Select all lines in the records that include "agent".

*** Provided entries ***

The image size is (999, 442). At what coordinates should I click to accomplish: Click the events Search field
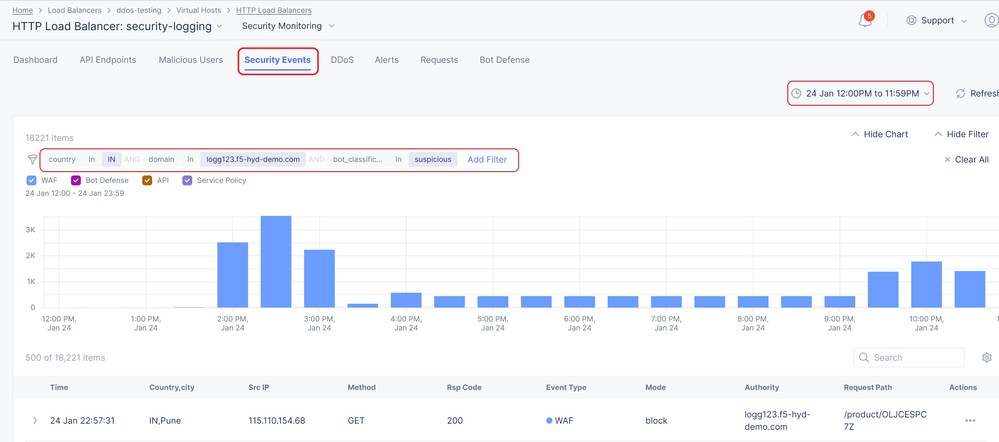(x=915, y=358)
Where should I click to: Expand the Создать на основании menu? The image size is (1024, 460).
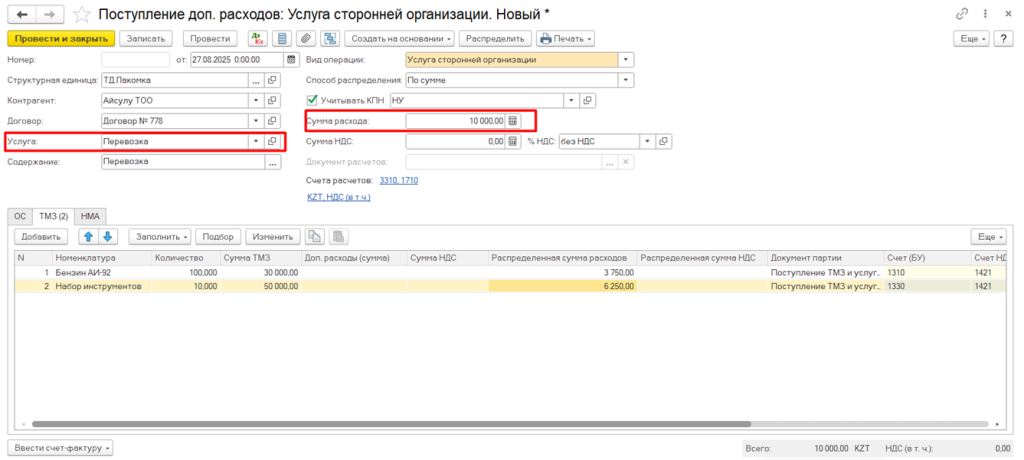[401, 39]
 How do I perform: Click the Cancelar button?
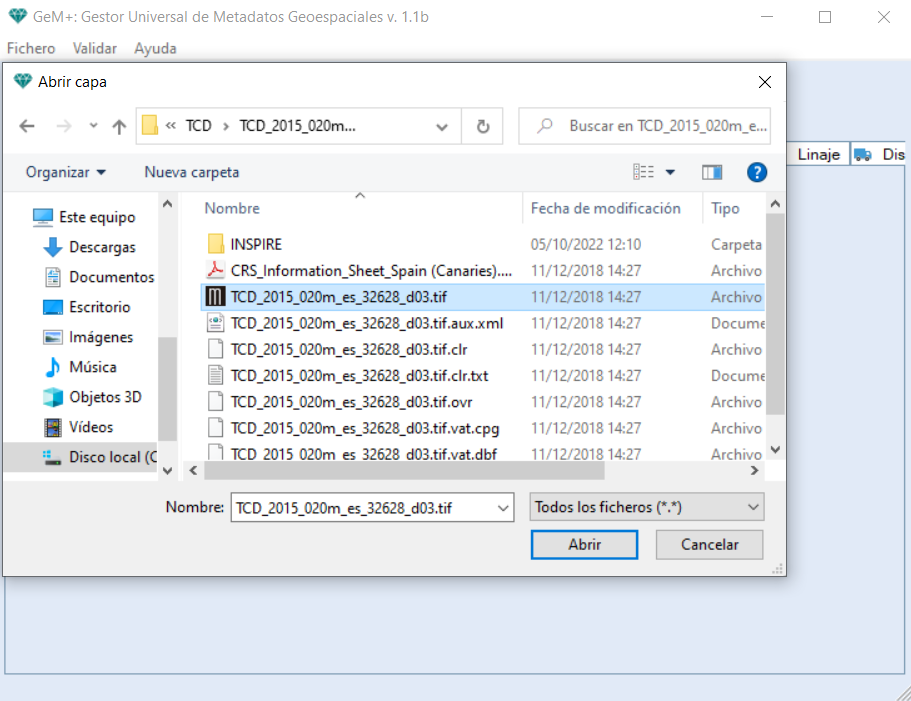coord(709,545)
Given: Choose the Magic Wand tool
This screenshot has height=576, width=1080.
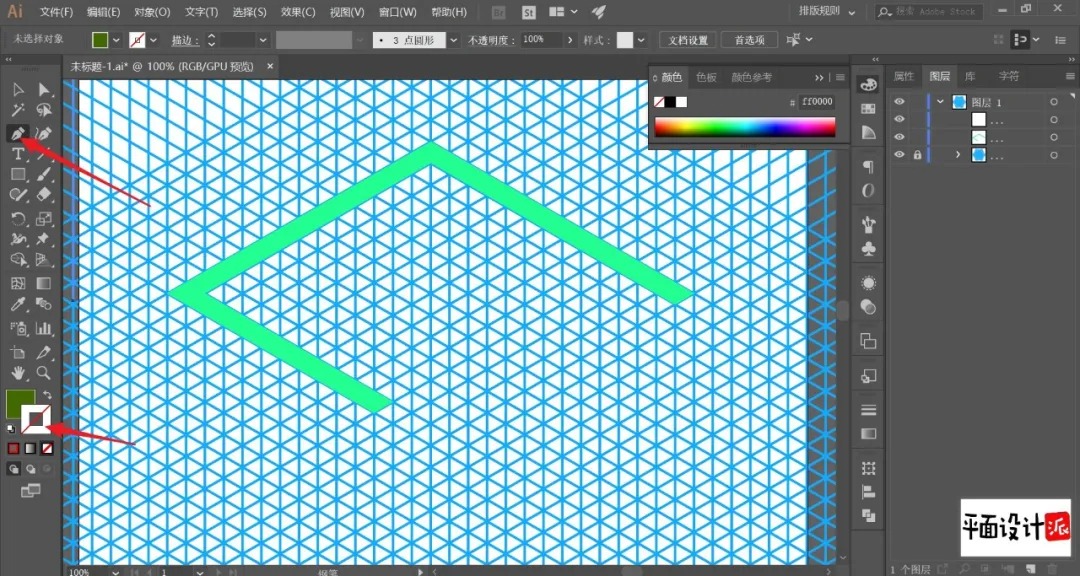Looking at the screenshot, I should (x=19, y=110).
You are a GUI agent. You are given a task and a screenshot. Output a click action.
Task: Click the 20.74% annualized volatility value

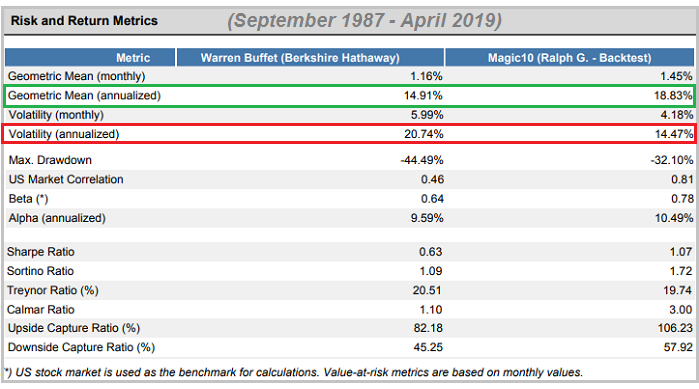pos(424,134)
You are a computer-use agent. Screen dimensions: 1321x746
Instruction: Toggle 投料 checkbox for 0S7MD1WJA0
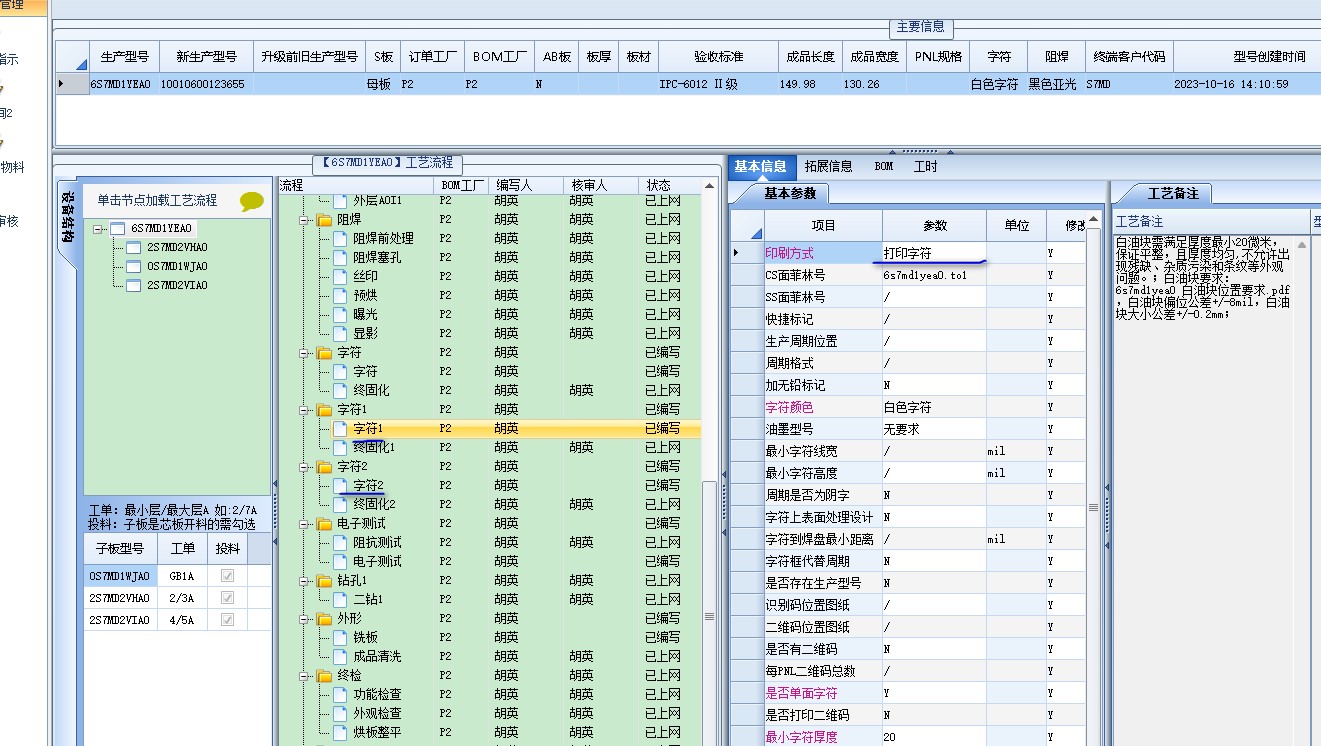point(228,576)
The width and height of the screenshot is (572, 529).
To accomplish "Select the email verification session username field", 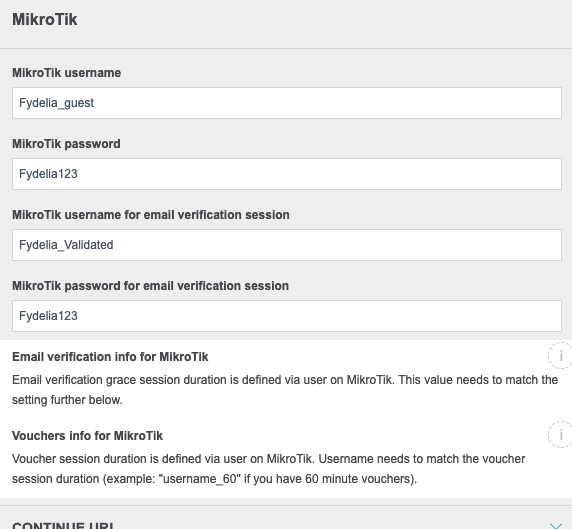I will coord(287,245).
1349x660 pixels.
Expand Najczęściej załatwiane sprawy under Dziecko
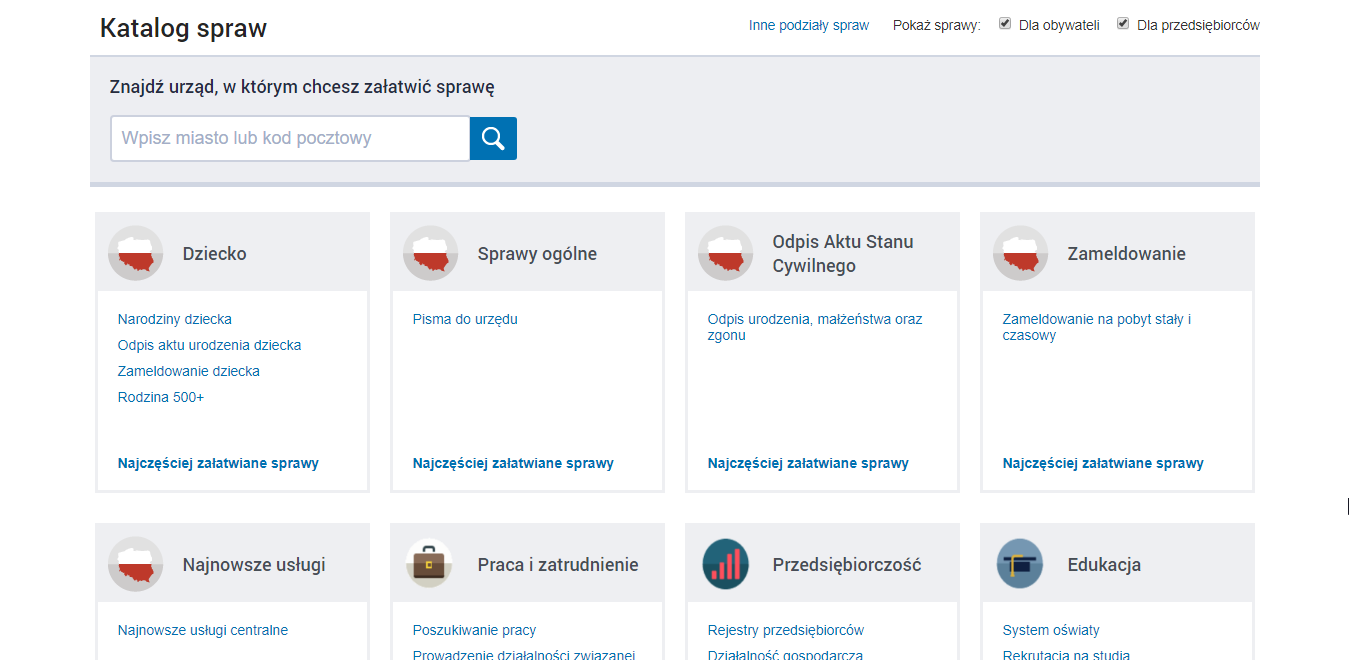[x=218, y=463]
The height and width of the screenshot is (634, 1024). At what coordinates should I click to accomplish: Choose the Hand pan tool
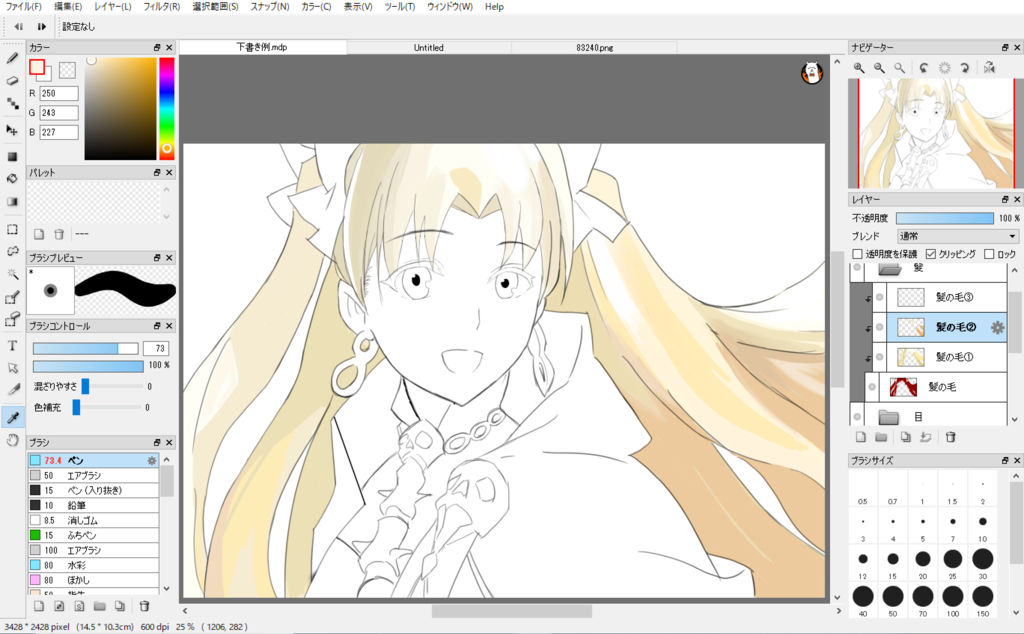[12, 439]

*** End of Provided entries ***

Finished exercise:
You are a GUI agent. You are given a task and a screenshot. Output a click action.
You are a computer-use agent. Screen dimensions: 1321x746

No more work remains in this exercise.